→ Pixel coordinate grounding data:
· · · · ·

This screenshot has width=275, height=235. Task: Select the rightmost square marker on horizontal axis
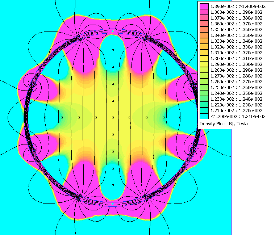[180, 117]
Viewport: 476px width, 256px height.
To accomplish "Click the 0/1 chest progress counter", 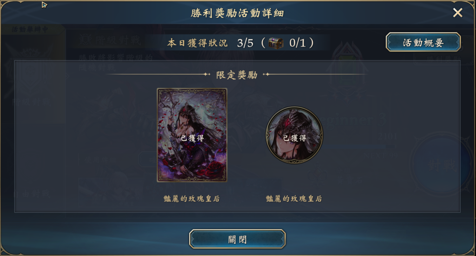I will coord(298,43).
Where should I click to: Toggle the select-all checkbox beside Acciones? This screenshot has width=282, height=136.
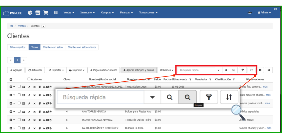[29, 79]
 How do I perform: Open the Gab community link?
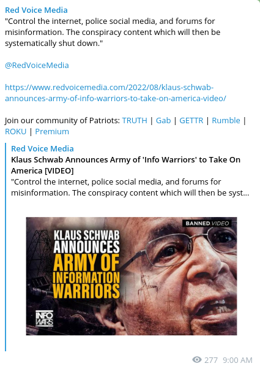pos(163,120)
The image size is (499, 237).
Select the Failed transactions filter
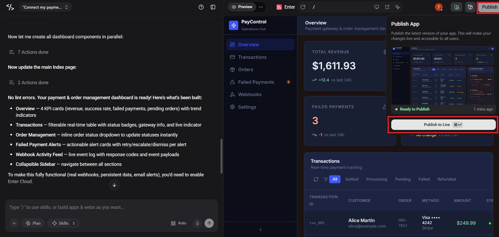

· · · · ·

→ Work request:
Leave out the pictures, and retype exactly the lines from the one containing "How do I perform: Open" through the last line of the data above, no more and no less.

→ Reply to the task:
 How do I perform: Open the Gab community link?
pos(163,120)
The image size is (499, 237).
Select the Failed transactions filter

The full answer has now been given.